Qualcomm agreed to settle in China. The US chipmaker, which licenses its technology patents to smartphone makers, said it would reach an agreement to end a 13-month investigation by Beijing authorities into its pricing strategies. The deal will likely involve a large fine as well as an alteration to how the company operates its highly profitable licensing structures (paywall).

Libyan rebels attacked the country’s oil sector. Militant group Libya Dawn destroyed 800,000 barrels of oil—equal to two days’ national output—after it hit oil storage tanks in Libya’s Es Sider port with a missile on Friday. Three oil tanks are still on fire; the news nudged global oil prices marginally higher.

Kiev passed austerity measures. Ukrainian legislators approved measures to simplify tax laws and raise import duties, as it tries to meet the conditions for a major bailout from the International Monetary Fund.
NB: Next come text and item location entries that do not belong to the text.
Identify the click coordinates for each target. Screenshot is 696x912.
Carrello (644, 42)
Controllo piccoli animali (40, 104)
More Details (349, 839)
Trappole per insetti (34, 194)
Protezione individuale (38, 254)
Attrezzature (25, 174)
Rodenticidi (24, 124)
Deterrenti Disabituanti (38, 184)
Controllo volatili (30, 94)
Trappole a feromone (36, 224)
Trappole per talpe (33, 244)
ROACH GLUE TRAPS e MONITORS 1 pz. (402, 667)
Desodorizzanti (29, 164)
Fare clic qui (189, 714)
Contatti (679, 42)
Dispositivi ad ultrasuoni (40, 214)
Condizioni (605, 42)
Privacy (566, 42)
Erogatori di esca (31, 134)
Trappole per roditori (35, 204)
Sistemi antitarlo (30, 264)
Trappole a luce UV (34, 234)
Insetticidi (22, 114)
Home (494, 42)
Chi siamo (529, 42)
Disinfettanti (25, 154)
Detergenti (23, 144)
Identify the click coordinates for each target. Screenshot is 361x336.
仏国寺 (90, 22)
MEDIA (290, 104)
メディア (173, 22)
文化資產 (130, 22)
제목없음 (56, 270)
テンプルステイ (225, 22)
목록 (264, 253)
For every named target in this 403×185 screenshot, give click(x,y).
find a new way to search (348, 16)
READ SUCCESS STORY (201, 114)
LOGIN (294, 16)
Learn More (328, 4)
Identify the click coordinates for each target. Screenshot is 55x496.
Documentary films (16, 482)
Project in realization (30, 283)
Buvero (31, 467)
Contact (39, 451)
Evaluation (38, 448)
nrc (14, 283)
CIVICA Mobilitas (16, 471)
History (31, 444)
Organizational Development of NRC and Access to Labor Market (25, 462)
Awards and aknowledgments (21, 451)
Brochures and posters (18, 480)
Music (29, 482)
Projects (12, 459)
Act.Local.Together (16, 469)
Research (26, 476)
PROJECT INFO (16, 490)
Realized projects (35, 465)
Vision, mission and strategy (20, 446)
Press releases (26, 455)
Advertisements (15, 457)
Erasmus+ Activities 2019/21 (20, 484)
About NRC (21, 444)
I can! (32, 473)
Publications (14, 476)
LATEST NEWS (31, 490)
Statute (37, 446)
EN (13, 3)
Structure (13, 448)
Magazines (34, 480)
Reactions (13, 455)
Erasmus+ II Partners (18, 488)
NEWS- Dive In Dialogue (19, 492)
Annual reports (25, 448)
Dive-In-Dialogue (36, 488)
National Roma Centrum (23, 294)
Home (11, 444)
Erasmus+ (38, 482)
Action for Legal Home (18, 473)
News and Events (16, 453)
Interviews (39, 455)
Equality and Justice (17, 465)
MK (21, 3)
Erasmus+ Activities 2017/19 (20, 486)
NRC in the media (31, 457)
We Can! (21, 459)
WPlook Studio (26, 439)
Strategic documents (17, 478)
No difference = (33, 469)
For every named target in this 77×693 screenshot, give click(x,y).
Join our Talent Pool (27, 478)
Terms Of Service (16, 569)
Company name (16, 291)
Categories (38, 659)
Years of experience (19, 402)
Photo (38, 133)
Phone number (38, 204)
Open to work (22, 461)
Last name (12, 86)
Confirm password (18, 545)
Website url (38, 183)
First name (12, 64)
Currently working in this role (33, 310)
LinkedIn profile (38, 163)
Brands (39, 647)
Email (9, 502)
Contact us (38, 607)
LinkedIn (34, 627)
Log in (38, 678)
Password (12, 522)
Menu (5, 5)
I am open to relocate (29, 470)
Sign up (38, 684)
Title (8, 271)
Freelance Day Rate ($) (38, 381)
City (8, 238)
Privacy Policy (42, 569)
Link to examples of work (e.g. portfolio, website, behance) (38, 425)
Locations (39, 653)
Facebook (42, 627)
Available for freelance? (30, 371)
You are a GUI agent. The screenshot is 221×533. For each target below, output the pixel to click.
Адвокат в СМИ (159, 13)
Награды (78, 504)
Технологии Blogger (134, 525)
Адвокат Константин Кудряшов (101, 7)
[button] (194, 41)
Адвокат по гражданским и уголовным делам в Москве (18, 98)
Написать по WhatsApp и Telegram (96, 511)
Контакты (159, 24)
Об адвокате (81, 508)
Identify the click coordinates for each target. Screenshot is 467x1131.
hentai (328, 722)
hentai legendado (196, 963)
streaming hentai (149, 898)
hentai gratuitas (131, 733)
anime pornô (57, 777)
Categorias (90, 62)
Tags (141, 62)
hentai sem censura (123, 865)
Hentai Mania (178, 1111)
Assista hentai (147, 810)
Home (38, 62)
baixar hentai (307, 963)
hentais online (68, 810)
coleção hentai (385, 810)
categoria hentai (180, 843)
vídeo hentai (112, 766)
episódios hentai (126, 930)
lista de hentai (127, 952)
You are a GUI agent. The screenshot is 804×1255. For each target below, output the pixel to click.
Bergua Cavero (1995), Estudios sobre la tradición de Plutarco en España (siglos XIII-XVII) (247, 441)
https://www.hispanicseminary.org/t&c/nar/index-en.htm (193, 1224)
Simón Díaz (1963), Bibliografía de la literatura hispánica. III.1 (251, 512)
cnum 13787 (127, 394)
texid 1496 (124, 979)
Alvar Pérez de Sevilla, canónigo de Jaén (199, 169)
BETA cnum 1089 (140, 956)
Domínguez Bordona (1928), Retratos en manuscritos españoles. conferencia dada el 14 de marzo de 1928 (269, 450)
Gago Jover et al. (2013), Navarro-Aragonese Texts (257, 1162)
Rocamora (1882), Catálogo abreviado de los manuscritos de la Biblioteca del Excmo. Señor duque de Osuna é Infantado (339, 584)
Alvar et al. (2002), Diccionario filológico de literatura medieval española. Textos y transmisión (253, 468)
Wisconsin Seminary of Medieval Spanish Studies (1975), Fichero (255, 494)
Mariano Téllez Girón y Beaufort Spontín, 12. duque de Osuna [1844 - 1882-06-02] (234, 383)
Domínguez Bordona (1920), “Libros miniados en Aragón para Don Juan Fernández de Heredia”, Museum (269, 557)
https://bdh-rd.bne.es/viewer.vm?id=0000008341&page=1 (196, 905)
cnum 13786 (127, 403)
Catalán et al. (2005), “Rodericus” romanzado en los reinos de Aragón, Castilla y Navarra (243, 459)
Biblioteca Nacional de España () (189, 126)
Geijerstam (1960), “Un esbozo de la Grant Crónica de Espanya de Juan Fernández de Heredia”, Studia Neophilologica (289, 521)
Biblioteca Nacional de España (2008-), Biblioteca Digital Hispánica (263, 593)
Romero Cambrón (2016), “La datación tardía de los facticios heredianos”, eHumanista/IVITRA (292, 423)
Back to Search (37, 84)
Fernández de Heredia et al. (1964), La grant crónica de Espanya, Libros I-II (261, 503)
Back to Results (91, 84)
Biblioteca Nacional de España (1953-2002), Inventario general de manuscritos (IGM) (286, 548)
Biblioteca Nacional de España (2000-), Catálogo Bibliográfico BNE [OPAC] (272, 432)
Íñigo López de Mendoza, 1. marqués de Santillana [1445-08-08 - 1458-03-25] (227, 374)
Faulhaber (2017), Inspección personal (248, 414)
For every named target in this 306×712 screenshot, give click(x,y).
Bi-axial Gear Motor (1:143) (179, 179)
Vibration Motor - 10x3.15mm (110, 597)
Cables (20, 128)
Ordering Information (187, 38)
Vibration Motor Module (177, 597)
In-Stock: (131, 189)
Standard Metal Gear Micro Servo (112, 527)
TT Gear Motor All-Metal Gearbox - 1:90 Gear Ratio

The new legislation will attempt to lower taxes for small businesses while closing loopholes used by the country’s oligarchs (paywall).

The US-led war in Afghanistan is officially over—but 13,500 troops remain. For the US-led forces, known collectively as the International Security Assistance Force, a 13-year campaign has come to an end. But the Taliban insurgency continues, and 13,500 soldiers—mostly American—still remain, to train and guide Afghan forces.

Sony’s PlayStation network was restored. The company said it had ended several days of disruption by hackers calling themselves the “Lizard Squad,” the same group that hacked the network earlier this year. Microsoft’s XBox Live, which also went down on Christmas Day, was restored Dec. 26.

Quartz obsession interlude

Hanna Kozlowska explains why 2014 was actually a safe year for aviation. “Since the first commercial jet airliner took off in 1949, the rate of crashes has been declining, despite an increase in air travel … And 2014, has had the lowest number of crashes—111 to date—in the jet age.” Read more here.

Matters of debate

The Sony hack is a victory for North Korea. It distracted the world from a damning human rights report.

Africa is headed for another debt crisis. A decade after $100 billion in debt was forgiven, some countries are at risk again.

Playing organized sports stifles children. Playing sports informally, however, makes them more creative.

South Korean plastic surgery is an assembly line. The clock is ticking when surgeons have patients under the knife.

China is the world’s new bank. Crisis-hit countries will soon call Beijing instead of Washington.

Surprising discoveries

Archeologists discovered a 6,000-year-old temple. It is one of the oldest “mega-structures” in human history.

Winston Churchill considered converting to Islam. His future sister-in-law advised him to curb his enthusiasm.

There’s an Airbnb for Airbnb. Potential hosts can find somewhere to stay while renting out their apartments.

Erdogan believes Turkey has the world’s freest press. He made that claim while promising to jail more journalists.